关于用RNN训练图形验证码损失不收敛的问题
代码:
import torch.optim
from torch import nn
import os
import numpy as np
from PIL import Image
from torch.utils.data import DataLoader,Dataset
class LSTMRNN(nn.Module):
def __init__(self,input_size,hidden_size,output_size,num_layers):
super(LSTMRNN, self).__init__()
self.lstm = nn.LSTM(input_size,hidden_size,num_layers) # 输入变量x的特征数量,隐含层h的特征数量(即层中隐含单元的个数),隐含层的层数
self.linear = nn.Linear(hidden_size,output_size)
def forward(self,x):
x,_ = self.lstm(x)
s,b,h = x.shape
x = self.linear(x)
return x[-1,:,:]
class MyDataSet(Dataset):
def __init__(self,x,y):
self.len = x.shape[0]
self.x = x
self.y = y
def __getitem__(self, item):
return self.x[item],self.y[item]
def __len__(self):
return self.len
def getImage(img_path, img_name):
path = os.path.join(img_path, img_name)
label = img_name.split("_")[0]
img = Image.open(path)
captcha_array = np.array(img) # 向量形式
return label, captcha_array
def convert2gray(img):
if len(img.shape) > 2:
r, g, b = img[:, :, 0], img[:, :, 1], img[:, :, 2]
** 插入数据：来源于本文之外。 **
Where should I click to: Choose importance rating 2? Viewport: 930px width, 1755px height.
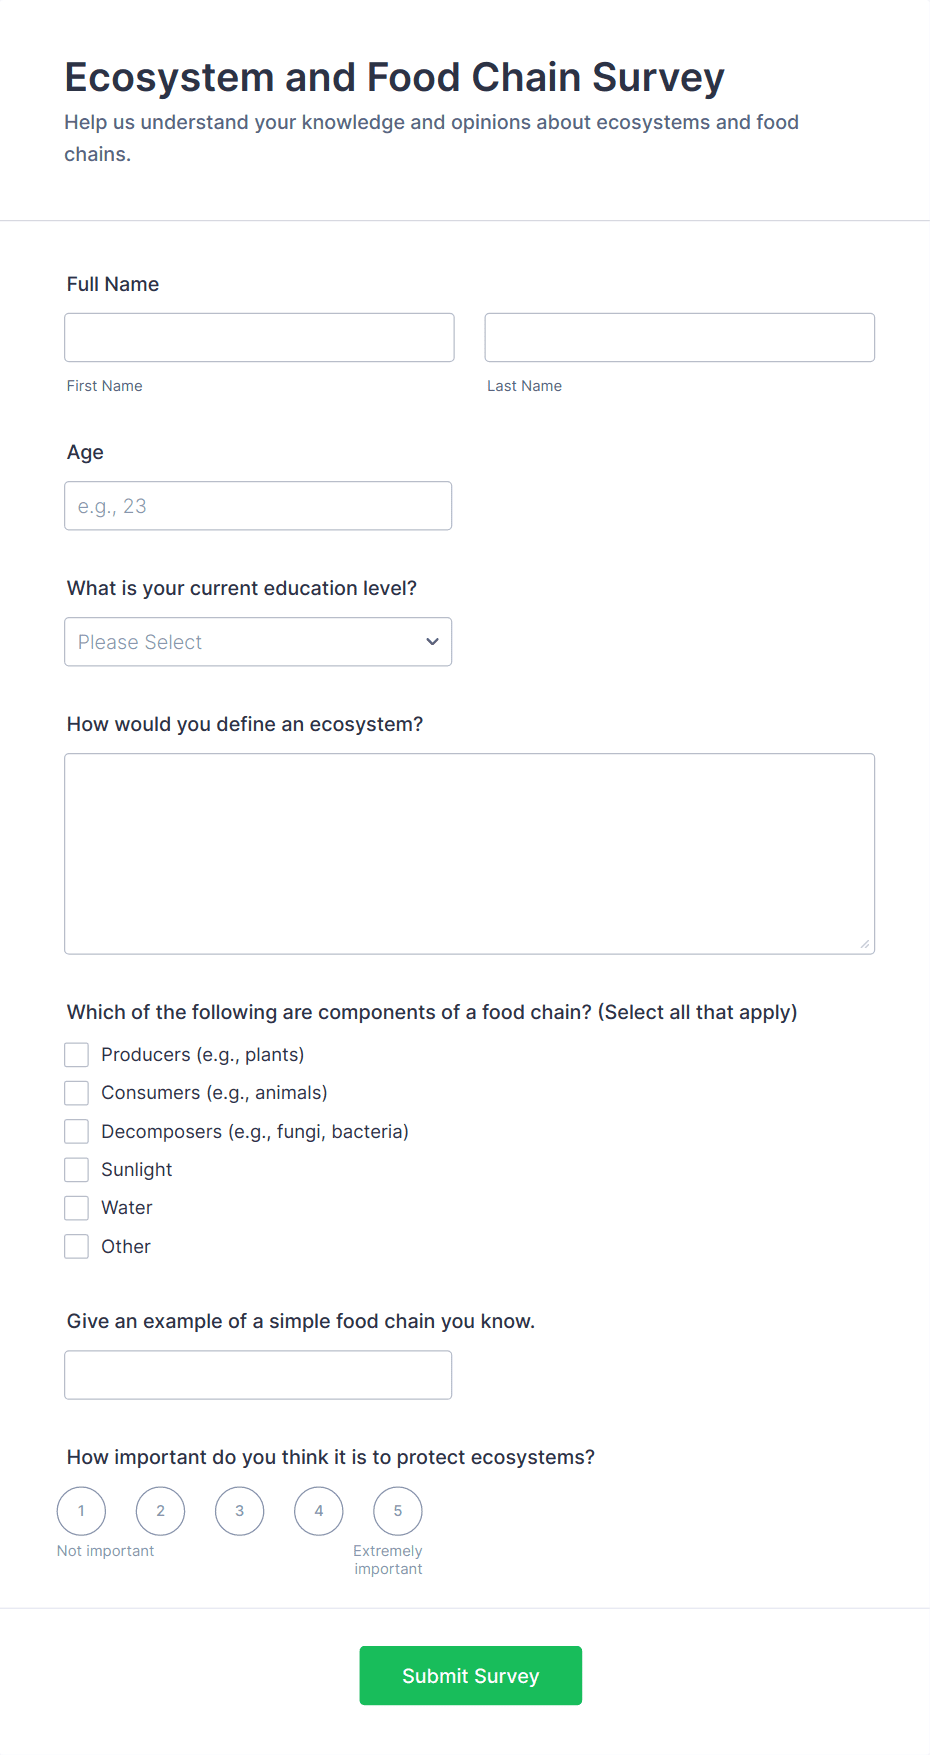coord(160,1511)
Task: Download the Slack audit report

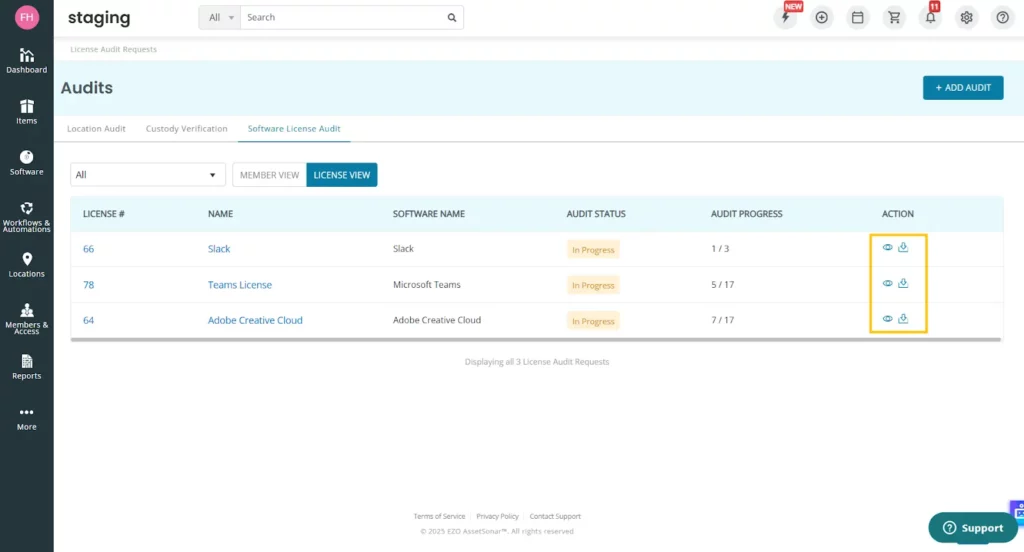Action: pyautogui.click(x=903, y=248)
gray = 0.2989 * r + 0.5870 * g + 0.1140 * b
return gray
else:
return img
def text2vec(text):
text_len = len(text)
if text_len > max_captcha:
raise ValueError('验证码最长{}个字符'.format(max_captcha))
vector = np.zeros(max_captcha * len(char_set))
for i, ch in enumerate(text):
idx = i * len(char_set) + char_set.index(ch)
vector[idx] = 1
return vector
if __name__ == '__main__':
device = torch.device("cuda:0" if torch.cuda.is_available() else "cpu")
print(device)
char_set = '0123456789abcdefghijklmnopqrstuvwxyzABCDEFGHIJKLMNOPQRSTUVWXYZ'
max_captcha = 4
file_names = os.listdir('./sample/sample/train')
lines = 5000
start_lines = np.random.randint(1, 5000)
trainx = np.zeros([lines, 60 * 180])
trainy = np.zeros([lines, max_captcha*len(char_set)])
for i in range(start_lines, start_lines+lines):
label, image_array = getImage('./sample/sample/train', file_names[i])
trainx[i-start_lines, :] = convert2gray(image_array).flatten() / 255
trainy[i-start_lines, :] = text2vec(label)
if os.path.exists('./rnnmodel1.pth'):
print("model load")
lstm_model = torch.load('./rnnmodel1.pth')
else :
print("model create")
lstm_model = LSTMRNN(trainx.shape[1], 128, trainy.shape[1], 64).to(device)
criterion = nn.MSELoss()
optimizer = torch.optim.Adam(lstm_model.parameters())
print("read finsh")
# for epoch in range(100):
# print("epoch={}".format(epoch))
# for i in range(lines):
# output = lstm_model(torch.Tensor(trainx[i].reshape([1, 10800])).unsqueeze(1).to(device))
# loss = criterion(output, torch.Tensor(trainy[i].reshape([1, 248])).to(device))
#
# optimizer.zero_grad()
# loss.backward()
# optimizer.step()
# torch.save(lstm_model,'./rnnmodel1.pth')
pre_output = lstm_model(torch.Tensor(trainx[100].reshape([1,10800])).unsqueeze(1).to(device))
print(trainy[100])
print(pre_output)
其中读取了验证码图片,然后用平方误差作为损失函数进行收敛,但是一直都没有收敛